To my surprise, I couldn't remember how to get the dang thing working with fldigi (http://www.w1hkj.com/) so I'm trying to capture that information here.
The interface cable I made apparently used the USB to RS232's RTS line to signal the radio to transmit (or virtually to push the PTT or push-to-talk button) so that was the first mystery. The second mystery was that I needed to use a "separate serial port" under the "hardware ptt" tab even though both USB devices turned out to be the same.
Cables
The green 8mm stereo jack line is my transmit audio cable and should be hooked up to the headphones or line out jack, a second separate 8mm stereo cable (not connected to the USB, green audio, or 13-pin accessory cable) needs to attach to the phones line on my front panel and it should hook up to the line in or microphone jack on my computer.
The black cable attached to the 13-pin accessory jack connector with an 8mm stereo connector is for the CV-I interface (multi-drop serial port that Icom uses to control radios) and hooks up in the back of the 706. It connects to the 8mm jack that is closest to the 8p8c (colloquially known as the RJ45 jack) used for the HM-103 mic.

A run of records
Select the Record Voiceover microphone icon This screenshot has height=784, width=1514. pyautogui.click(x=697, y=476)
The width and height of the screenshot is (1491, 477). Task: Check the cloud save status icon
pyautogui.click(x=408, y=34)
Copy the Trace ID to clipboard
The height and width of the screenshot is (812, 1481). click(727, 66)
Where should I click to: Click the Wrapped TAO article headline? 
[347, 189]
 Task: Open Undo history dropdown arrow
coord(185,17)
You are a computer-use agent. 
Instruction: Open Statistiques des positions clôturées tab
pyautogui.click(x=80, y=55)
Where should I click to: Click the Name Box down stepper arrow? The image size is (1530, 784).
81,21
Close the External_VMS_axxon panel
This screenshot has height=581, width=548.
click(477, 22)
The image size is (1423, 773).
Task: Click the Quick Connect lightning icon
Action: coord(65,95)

TO BE DONE:
1: Rewrite the paragraph in the fldigi cable notes that begins "The green 8mm stereo jack line" as a short list, keeping its main facts.
2: In the fldigi cable notes, substitute "puzzle" for "mystery" and give the passage again. Begin at the words "To my surprise, I" and stop after "be the same.".
3: Please state which jack the 8mm jack on the back of the 706 sits closest to, according to the fldigi cable notes.

OUTPUTS IN ORDER:
1:
- The green 8mm stereo cable carries transmit audio and should connect to the headphones or line out jack.
- A second, separate 8mm stereo cable is not connected to the USB, green audio, or 13-pin accessory cable.
- That second cable attaches to the phones line on the front panel and connects to the computer's line in or microphone jack.

2:
To my surprise, I couldn't remember how to get the dang thing working with fldigi (http://www.w1hkj.com/) so I'm trying to capture that information here.
The interface cable I made apparently used the USB to RS232's RTS line to signal the radio to transmit (or virtually to push the PTT or push-to-talk button) so that was the first puzzle. The second puzzle was that I needed to use a "separate serial port" under the "hardware ptt" tab even though both USB devices turned out to be the same.

3: The 8p8c jack (colloquially known as the RJ45 jack) used for the HM-103 mic.